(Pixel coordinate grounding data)
□ □ □ □
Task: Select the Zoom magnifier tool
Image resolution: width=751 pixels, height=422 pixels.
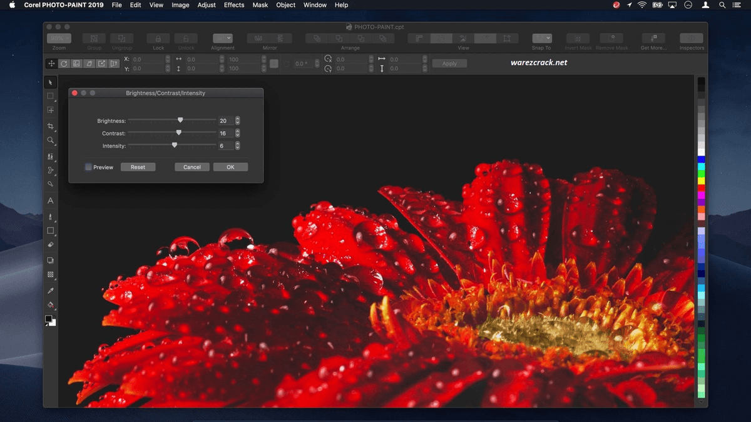Action: [x=51, y=141]
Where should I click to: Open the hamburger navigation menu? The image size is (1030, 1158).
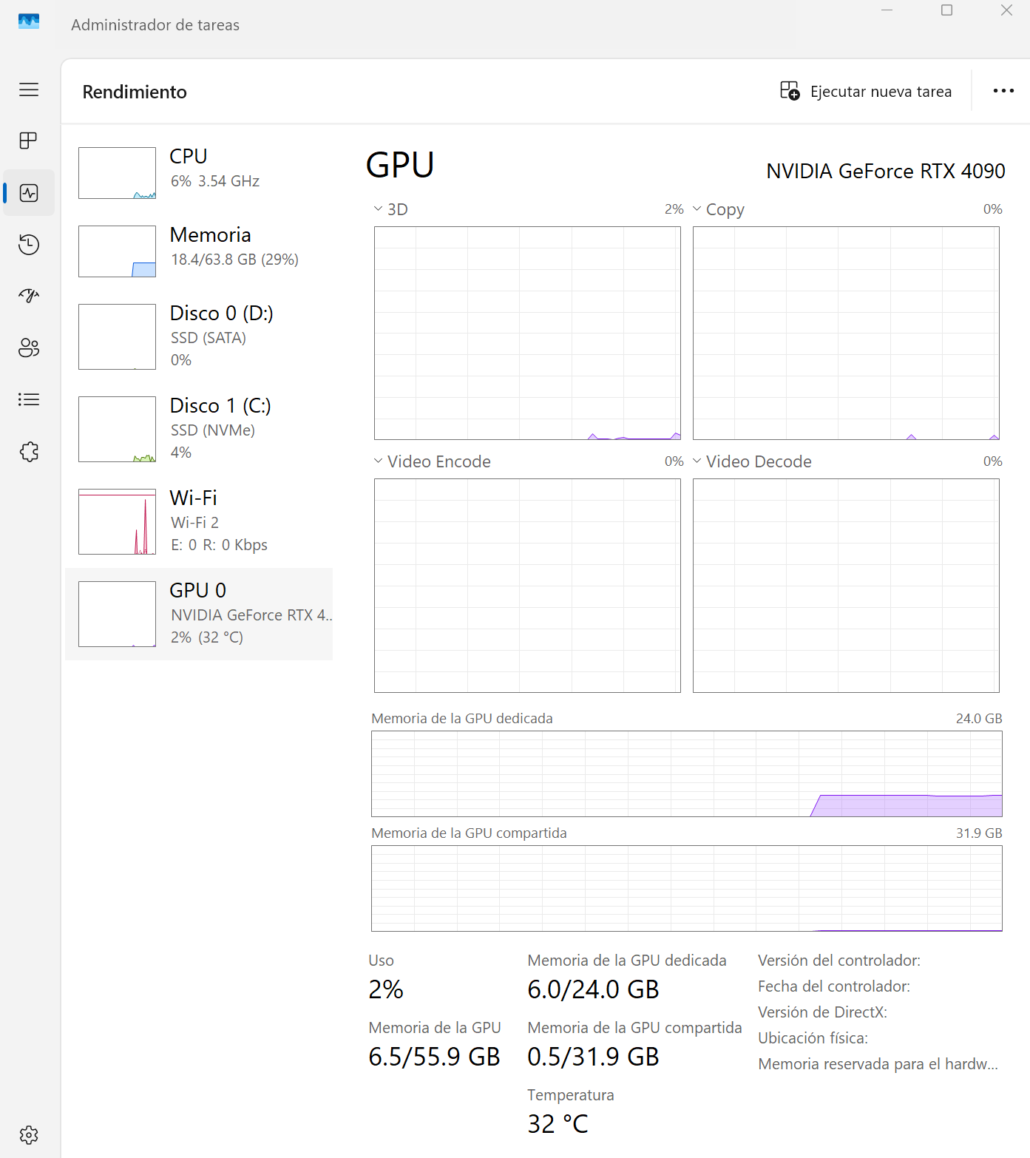tap(29, 89)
□ □ □ □
Only what runs from the line containing "Image resolution: width=751" through the end of the entries above should be extracted, exactly and without pictures.

→ **TASK OUTPUT**
Image resolution: width=751 pixels, height=422 pixels.
Action: [x=51, y=141]
Where should I click to: Open the hamburger navigation menu? The image size is (1030, 1158).
tap(29, 89)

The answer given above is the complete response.